> **Stated goal**
Please copy everything in the records below, from the line containing "Image resolution: width=1311" through the end of the records, without the pictures.

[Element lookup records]
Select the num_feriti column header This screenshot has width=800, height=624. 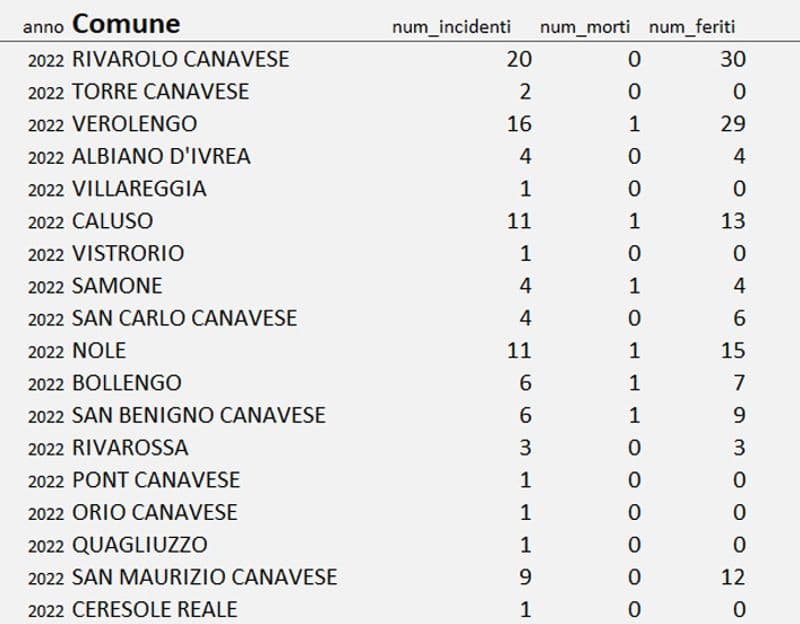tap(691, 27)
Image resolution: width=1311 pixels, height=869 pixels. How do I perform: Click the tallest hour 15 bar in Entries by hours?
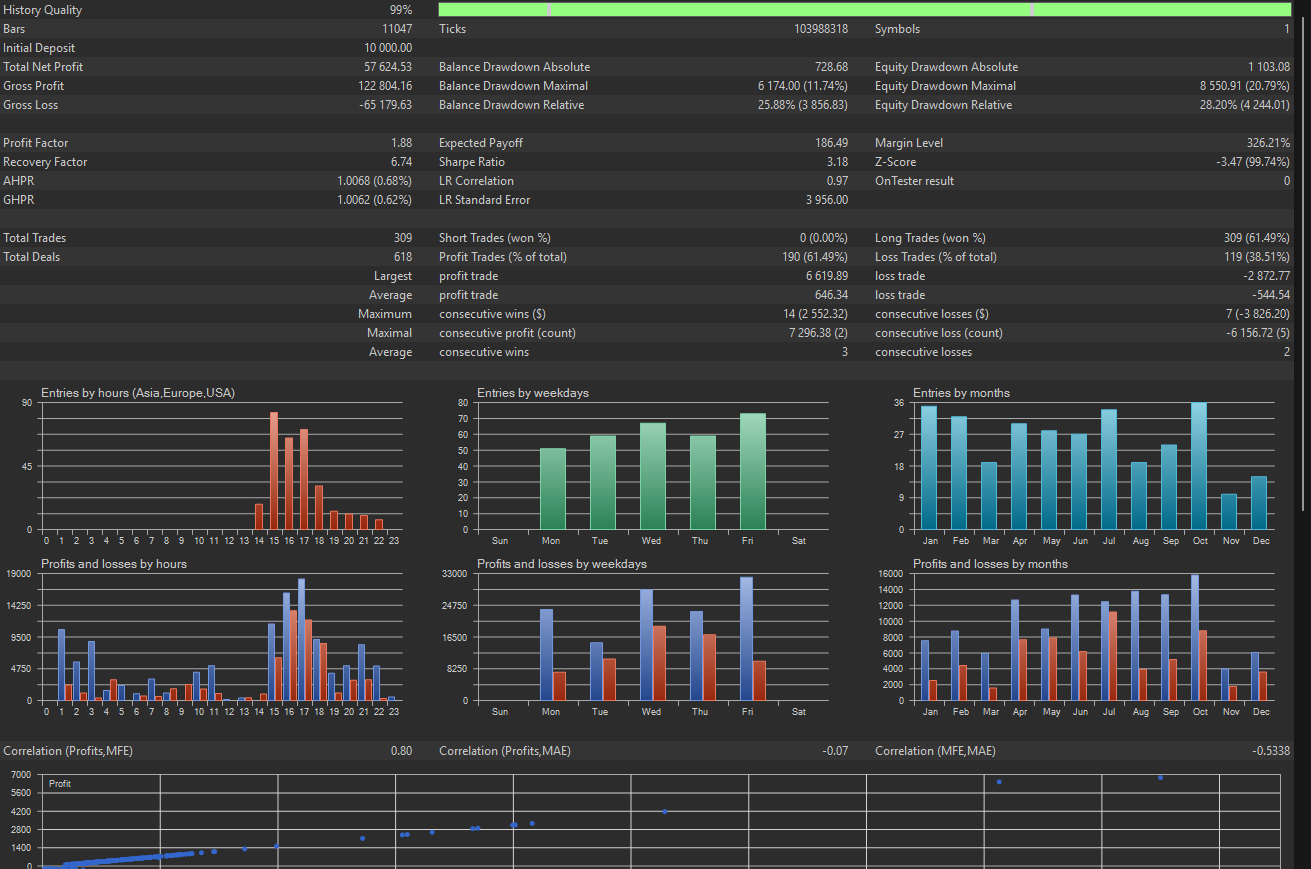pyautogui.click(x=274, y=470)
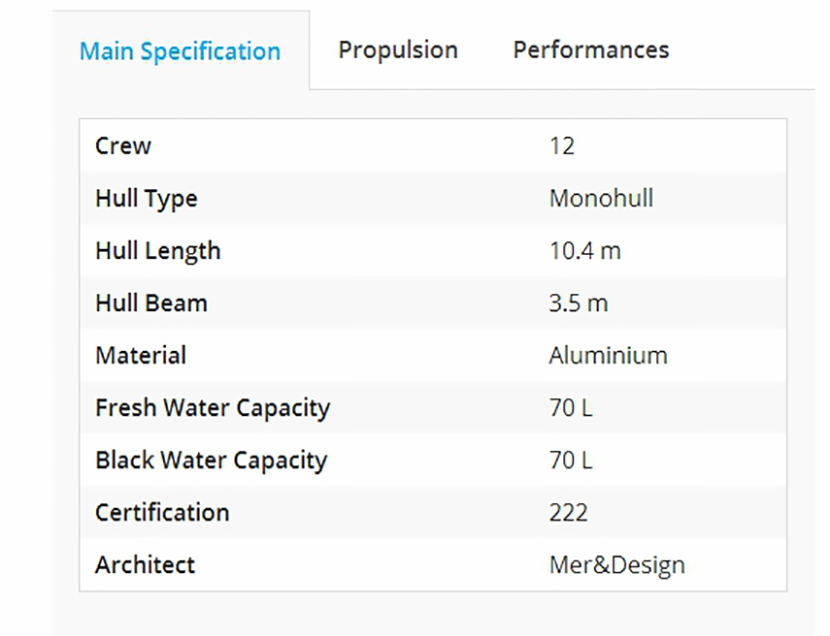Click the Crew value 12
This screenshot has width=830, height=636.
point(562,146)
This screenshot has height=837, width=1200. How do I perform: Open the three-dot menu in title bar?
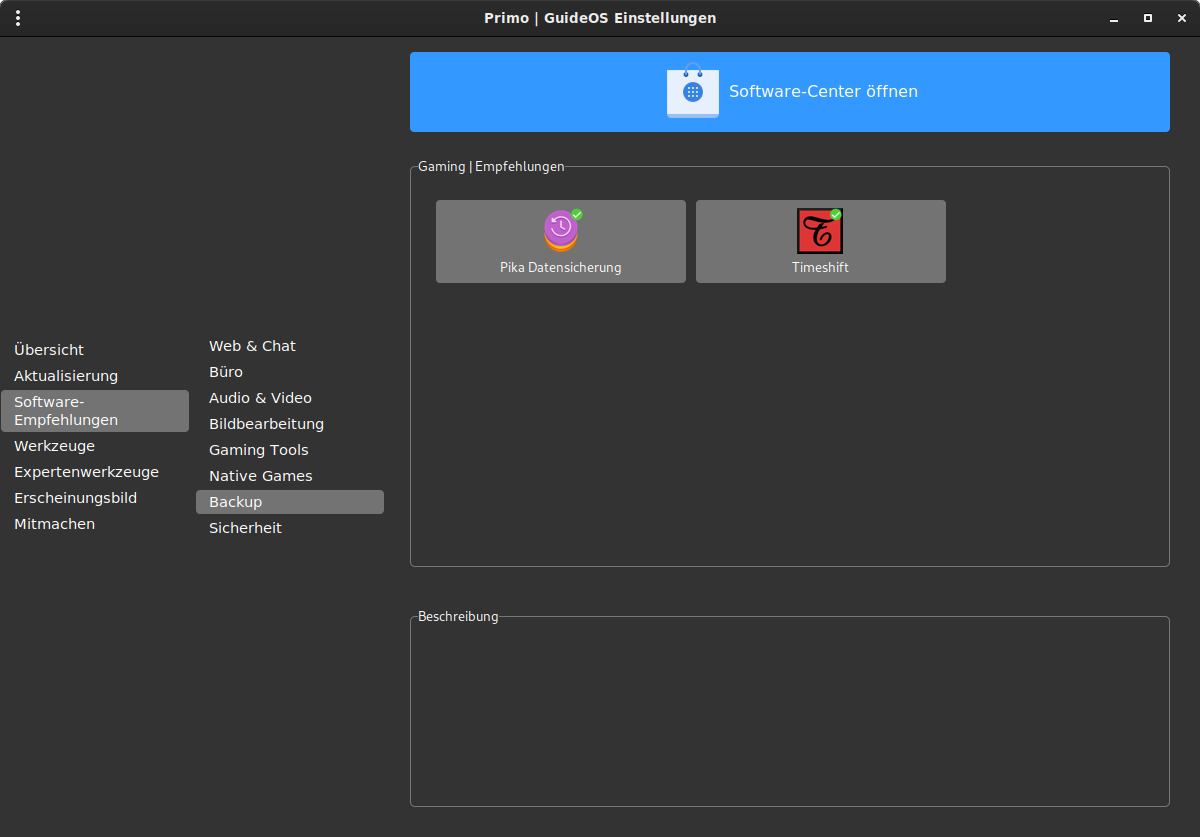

> **Answer to the exercise**
Image resolution: width=1311 pixels, height=869 pixels. How do I perform: Click the tallest hour 15 bar in Entries by hours?
pyautogui.click(x=274, y=470)
Click the Crew value 12
This screenshot has width=830, height=636.
point(562,146)
This screenshot has height=837, width=1200. How do I perform: Open the three-dot menu in title bar?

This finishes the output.